APIs are becoming a crucial part of product development, business strategy and scalability, but to successfully streamline APIs, they need to be easily integrated. Cloud Elements has released its 2018 State of API report designed to explore the importance of API integration and look forward to the next year.

According to the report, 61 percent of respondents agree API integration is a necessary business strategy.

“It’s no longer sufficient to offer a standalone, isolated product—developers must build flexible platforms that not only offer highly functional APIs, but also integrate seamlessly to the ecosystem of products and services used by their customers. APIs are the foundation for this network effect, and must continue to evolve to meet the expectations of developers. The role APIs and API-based integration need to play in creating a customer-centric platform is a key theme we discovered in building this year’s report,” the report states.

The report is based on data from more than 400 API enthusiasts  from 44 countries across 27 industries. It focuses on four key areas: building a platform strategy, drivers of adoption, the strategic shift of integration, and an evolution of B2B integration.

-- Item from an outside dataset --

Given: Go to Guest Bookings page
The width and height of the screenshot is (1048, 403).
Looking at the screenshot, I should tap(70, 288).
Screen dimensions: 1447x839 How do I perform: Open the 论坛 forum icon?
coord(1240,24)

“Integration is a fundamental piece of a platform strategy for any business,” said Ross Garrett, VP of strategy and marketing for Cloud Elements. “If you can’t make it easy to do business with you, to integrate other products with your product, then a platform strategy is rather hard to execute.”

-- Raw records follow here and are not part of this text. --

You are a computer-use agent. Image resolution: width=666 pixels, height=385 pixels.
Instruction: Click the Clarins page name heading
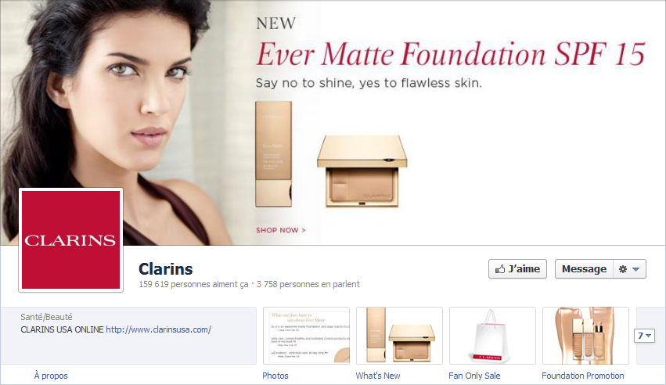(x=166, y=269)
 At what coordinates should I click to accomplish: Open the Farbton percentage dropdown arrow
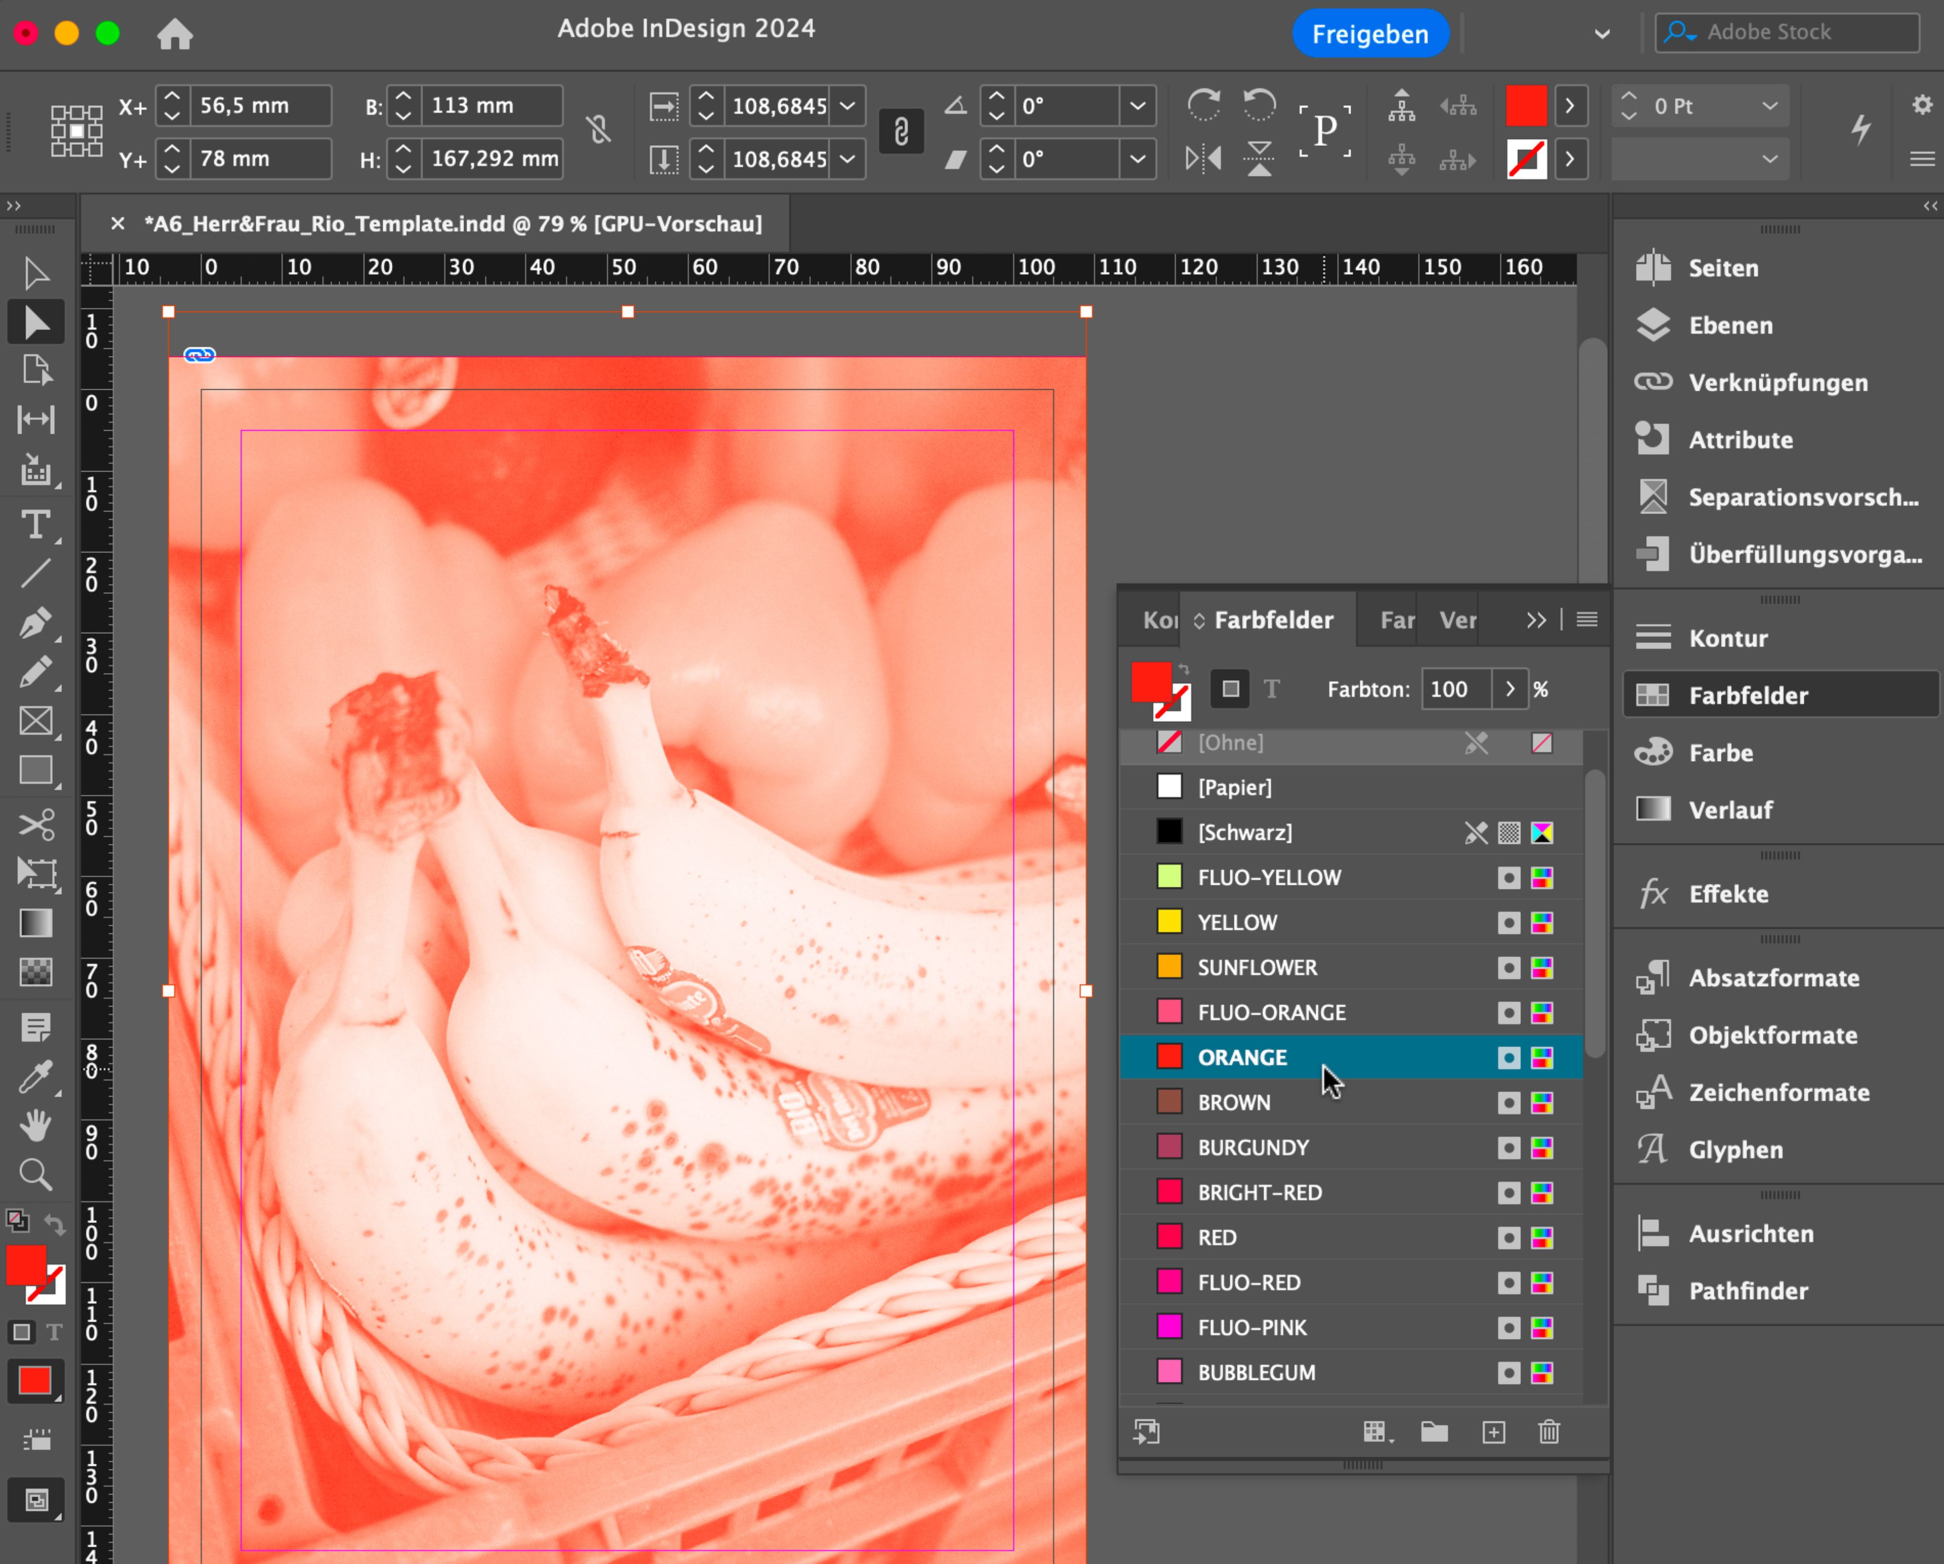[x=1509, y=690]
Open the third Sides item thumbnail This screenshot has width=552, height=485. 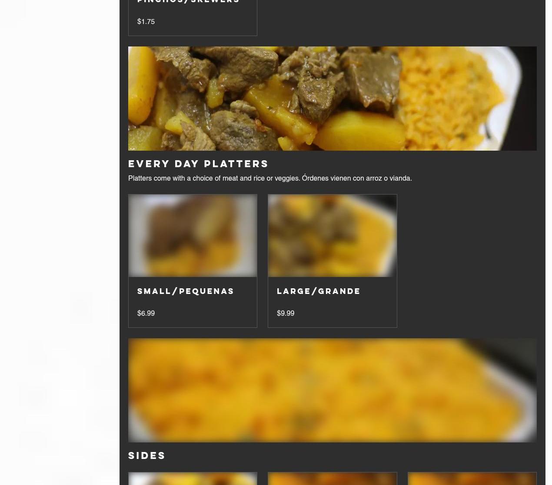click(x=472, y=478)
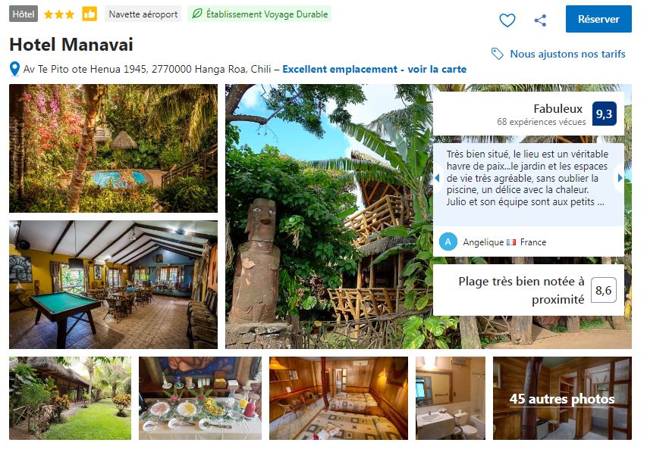Click the heart icon to save hotel
Screen dimensions: 647x452
click(507, 20)
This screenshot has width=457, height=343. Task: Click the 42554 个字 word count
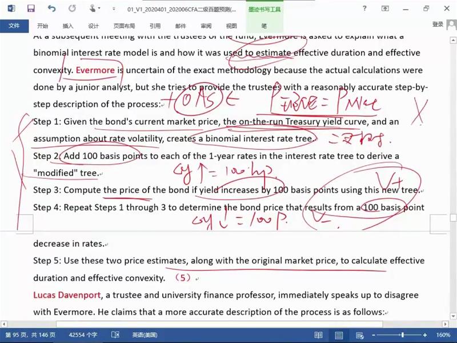click(84, 334)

According to the report, 57 percent of respondents consider their organization a platform provider. “Today’s most successful software companies have made the leap from selling products to selling a platform. The appeal of such a move is understandable: software products generate only a single revenue stream, while platforms, by connecting different groups of users and services, can generate multiple revenue streams,” the report explained.  

According to Kin Lane, an API evangelist, vendors that have been investing in API platforms have begun to shift the focus toward event-driven architecture and have developed an API governance strategy to optimize their investment.

Forty-two percent of respondents reported that they were offering pre-built integration in their platforms that any non-technical user could leverage. For example, Slack has been successful in offering a large ecosystem of applications that integrates well with other applications or services. “That one quick experience of integrating things together has driven massive adoption of their platform and for the application in that ecosystem,” Garrett explained.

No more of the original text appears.